== Task details ==
Some of the lines below need repeating. Reproduce exactly those between the lines holding "Where should I click to: Click the chain" and "Image resolution: width=837", inclusive.

━━━━━ Provided data ━━━━━

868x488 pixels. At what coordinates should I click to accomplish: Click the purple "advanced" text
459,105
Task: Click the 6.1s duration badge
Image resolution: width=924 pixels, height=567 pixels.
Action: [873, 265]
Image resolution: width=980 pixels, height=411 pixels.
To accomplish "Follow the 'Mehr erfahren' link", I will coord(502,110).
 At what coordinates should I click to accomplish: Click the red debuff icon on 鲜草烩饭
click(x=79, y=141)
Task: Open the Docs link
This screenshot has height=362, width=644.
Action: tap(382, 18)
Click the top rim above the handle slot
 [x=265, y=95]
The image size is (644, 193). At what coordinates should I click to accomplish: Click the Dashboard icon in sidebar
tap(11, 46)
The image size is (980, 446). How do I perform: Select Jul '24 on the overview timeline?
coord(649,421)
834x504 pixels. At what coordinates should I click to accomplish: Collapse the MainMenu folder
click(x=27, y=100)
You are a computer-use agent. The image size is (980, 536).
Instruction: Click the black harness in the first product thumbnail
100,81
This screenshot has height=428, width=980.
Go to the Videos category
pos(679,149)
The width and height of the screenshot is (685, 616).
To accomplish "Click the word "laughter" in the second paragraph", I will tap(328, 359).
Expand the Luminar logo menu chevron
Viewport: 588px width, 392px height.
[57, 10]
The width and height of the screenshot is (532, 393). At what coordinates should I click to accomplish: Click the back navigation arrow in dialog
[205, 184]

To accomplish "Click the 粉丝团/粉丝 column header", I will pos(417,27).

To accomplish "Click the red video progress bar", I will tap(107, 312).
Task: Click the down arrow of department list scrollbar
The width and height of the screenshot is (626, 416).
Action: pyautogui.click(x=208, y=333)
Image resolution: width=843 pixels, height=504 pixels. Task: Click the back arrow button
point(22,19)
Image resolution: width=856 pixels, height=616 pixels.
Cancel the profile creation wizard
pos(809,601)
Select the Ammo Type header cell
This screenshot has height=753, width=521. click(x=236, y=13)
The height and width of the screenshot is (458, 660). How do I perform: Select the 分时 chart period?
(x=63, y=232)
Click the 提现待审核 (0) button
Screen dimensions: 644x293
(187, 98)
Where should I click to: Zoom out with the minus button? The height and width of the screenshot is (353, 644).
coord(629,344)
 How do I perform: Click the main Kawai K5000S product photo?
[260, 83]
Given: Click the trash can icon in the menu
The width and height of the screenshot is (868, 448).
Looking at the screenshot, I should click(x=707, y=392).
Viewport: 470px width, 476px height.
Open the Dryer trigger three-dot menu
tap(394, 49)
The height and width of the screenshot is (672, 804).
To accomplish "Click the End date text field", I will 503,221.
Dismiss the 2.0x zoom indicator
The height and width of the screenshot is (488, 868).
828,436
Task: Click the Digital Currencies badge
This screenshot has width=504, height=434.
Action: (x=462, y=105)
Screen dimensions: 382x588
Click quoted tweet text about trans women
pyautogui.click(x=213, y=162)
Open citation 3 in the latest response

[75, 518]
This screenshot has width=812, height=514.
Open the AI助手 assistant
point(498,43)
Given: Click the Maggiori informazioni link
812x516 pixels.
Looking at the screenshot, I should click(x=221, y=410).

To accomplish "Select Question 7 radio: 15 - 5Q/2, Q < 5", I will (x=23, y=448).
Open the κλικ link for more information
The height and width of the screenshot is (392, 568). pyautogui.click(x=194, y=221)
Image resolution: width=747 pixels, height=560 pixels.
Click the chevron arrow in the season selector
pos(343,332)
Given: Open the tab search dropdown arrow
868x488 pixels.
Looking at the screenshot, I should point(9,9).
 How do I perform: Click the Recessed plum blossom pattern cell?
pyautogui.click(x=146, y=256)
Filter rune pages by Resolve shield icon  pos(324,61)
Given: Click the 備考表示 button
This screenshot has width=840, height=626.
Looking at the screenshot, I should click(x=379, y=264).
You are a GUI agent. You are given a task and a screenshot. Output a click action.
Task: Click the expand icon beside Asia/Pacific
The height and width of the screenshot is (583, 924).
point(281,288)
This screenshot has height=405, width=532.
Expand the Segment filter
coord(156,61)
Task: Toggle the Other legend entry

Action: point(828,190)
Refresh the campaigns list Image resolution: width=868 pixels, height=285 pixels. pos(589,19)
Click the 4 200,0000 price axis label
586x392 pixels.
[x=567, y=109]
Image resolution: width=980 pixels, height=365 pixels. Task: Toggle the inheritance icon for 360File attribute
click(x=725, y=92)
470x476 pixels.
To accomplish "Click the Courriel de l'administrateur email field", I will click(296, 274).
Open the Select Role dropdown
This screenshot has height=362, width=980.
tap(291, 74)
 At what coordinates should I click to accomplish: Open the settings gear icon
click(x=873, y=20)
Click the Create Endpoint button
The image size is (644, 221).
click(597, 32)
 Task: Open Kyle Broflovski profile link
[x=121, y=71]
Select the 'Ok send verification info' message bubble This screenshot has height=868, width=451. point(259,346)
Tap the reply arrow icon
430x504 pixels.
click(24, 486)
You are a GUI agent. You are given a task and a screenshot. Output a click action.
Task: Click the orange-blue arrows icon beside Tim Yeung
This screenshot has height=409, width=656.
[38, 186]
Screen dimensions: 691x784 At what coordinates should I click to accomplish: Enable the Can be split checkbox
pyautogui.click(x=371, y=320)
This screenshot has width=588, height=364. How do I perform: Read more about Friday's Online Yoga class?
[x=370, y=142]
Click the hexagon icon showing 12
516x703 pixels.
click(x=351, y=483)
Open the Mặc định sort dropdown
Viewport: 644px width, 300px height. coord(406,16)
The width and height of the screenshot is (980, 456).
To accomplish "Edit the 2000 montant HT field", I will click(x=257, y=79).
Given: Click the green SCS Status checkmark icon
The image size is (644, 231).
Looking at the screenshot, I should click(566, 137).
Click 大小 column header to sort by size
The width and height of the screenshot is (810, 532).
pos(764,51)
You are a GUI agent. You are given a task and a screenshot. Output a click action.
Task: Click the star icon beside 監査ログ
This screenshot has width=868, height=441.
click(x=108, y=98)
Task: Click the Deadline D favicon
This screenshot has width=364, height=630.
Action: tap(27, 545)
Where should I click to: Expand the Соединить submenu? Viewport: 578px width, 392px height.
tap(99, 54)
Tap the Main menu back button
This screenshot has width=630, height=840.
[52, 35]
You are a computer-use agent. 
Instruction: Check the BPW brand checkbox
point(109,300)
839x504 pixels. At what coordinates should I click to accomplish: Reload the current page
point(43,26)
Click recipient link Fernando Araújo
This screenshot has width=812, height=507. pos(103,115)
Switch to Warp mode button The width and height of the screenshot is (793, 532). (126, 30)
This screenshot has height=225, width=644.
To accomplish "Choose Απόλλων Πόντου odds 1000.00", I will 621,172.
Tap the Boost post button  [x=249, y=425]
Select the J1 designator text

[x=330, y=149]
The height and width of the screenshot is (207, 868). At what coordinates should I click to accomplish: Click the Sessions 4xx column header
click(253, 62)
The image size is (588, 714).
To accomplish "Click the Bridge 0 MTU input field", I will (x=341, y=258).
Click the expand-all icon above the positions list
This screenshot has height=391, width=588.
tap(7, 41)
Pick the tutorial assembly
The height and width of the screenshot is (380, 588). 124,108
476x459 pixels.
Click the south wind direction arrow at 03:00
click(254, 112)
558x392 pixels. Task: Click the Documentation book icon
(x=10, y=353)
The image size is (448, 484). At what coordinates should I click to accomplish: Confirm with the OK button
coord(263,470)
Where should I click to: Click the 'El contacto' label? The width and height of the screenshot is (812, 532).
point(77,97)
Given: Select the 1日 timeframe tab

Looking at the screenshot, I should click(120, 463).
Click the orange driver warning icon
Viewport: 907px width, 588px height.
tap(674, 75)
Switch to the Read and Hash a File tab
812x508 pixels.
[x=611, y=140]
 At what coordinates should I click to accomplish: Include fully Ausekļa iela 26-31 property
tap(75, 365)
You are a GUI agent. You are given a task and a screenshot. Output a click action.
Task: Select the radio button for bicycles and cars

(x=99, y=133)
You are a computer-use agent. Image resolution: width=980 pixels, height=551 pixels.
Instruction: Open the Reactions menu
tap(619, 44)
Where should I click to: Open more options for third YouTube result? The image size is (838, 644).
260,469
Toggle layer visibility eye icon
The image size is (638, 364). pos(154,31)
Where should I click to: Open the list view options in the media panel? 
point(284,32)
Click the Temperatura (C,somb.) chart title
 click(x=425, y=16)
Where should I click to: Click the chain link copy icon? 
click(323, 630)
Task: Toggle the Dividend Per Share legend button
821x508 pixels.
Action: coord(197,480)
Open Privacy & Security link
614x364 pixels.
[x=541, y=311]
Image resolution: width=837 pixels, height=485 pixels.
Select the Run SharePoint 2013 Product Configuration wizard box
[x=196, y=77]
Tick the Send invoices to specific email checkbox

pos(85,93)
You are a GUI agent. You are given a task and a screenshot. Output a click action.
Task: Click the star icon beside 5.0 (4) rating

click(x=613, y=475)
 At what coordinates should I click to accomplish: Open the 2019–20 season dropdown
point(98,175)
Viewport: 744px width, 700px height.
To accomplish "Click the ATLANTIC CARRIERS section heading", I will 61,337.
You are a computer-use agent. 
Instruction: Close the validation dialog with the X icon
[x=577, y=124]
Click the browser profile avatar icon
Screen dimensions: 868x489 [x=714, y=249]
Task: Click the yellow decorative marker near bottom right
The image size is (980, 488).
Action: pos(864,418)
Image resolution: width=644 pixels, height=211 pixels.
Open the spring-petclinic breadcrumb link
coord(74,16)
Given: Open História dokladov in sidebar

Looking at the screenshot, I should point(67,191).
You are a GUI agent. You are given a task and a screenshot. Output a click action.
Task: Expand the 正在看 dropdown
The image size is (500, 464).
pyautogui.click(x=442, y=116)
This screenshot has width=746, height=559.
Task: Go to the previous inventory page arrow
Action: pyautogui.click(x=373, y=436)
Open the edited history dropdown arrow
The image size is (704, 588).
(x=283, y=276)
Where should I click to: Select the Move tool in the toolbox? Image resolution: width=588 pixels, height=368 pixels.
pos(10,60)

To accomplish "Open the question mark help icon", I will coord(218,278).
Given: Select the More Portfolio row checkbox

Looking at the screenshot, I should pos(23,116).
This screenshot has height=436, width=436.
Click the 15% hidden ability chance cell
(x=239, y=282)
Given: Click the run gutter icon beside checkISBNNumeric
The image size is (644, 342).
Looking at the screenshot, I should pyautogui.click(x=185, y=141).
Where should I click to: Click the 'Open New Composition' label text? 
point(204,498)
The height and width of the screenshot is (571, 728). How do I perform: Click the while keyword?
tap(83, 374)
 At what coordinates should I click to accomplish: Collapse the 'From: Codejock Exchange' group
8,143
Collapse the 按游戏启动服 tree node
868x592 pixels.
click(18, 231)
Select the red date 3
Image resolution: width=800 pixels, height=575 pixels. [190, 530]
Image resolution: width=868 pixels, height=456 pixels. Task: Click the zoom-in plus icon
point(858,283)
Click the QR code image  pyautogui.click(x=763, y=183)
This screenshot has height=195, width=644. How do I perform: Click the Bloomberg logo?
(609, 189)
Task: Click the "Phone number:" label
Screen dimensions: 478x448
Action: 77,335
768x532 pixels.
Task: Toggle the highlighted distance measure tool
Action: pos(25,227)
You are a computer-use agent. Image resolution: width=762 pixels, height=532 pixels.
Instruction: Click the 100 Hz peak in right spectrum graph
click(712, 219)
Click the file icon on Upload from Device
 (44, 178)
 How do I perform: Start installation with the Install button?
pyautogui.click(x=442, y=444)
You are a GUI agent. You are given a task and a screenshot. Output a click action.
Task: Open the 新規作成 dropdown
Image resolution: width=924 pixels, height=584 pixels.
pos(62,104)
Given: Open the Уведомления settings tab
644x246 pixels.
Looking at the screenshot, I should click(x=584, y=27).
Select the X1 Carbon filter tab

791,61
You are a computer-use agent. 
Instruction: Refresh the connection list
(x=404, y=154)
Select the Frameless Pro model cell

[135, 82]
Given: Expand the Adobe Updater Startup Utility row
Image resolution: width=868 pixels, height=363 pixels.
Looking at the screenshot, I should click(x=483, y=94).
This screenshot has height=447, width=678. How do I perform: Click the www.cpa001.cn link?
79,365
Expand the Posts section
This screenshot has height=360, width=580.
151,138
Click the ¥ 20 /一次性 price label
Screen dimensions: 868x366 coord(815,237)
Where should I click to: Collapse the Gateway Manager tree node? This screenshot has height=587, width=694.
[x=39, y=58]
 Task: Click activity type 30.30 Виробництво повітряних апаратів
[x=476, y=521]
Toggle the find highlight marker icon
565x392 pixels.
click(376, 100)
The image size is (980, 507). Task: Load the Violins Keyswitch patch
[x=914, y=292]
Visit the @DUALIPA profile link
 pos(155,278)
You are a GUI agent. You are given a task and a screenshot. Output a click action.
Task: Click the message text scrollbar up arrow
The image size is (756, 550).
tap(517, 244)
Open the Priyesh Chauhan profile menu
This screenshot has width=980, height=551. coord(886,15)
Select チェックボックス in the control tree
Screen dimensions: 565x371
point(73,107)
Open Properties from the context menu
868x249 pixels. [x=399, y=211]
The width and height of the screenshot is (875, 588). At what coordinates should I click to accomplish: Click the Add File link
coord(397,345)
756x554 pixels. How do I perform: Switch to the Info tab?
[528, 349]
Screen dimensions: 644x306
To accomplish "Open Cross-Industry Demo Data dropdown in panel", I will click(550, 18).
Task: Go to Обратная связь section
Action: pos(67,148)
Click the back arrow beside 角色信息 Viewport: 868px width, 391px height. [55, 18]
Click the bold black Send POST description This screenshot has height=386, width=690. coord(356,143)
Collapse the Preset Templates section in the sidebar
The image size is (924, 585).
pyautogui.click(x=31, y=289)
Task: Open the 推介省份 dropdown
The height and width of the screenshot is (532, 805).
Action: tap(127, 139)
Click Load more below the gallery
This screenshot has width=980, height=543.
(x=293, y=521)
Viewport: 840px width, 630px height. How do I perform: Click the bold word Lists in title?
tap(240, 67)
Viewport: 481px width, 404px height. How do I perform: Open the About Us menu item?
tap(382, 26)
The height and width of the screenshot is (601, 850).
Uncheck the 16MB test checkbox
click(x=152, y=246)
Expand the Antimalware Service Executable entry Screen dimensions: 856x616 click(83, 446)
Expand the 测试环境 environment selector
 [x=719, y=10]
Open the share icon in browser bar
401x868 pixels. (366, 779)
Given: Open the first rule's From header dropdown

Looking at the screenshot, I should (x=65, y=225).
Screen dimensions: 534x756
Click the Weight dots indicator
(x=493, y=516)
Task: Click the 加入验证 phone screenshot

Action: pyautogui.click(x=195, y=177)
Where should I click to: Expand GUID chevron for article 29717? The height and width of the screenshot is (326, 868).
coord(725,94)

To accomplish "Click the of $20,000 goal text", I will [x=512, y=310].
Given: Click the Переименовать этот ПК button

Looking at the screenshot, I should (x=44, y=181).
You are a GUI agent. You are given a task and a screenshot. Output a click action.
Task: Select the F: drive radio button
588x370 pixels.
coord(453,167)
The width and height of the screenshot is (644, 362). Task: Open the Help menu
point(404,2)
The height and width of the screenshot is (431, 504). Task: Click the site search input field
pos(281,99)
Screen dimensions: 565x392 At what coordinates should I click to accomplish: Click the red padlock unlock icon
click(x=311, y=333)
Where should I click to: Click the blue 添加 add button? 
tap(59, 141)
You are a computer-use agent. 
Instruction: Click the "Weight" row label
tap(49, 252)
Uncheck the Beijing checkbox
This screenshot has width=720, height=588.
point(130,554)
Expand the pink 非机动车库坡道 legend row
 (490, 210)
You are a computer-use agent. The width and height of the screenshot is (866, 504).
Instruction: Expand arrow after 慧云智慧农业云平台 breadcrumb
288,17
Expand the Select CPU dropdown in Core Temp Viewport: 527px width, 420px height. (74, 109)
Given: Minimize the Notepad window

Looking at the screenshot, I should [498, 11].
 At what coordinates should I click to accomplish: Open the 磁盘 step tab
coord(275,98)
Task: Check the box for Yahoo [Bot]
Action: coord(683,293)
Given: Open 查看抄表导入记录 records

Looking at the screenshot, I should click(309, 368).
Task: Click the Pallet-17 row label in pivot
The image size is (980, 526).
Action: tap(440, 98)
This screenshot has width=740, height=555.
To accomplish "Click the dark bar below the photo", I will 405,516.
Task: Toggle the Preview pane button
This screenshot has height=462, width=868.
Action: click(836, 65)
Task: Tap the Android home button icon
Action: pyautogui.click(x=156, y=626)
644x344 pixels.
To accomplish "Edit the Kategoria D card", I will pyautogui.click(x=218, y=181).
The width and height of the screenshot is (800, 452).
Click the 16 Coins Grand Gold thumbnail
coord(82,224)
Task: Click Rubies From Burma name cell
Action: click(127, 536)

━━━━━

== Task result ==
Where should I click to: Click the chain link copy icon? 
click(323, 630)
Task: Toggle the Dividend Per Share legend button
821x508 pixels.
Action: coord(197,480)
Open Privacy & Security link
614x364 pixels.
[x=541, y=311]
Image resolution: width=837 pixels, height=485 pixels.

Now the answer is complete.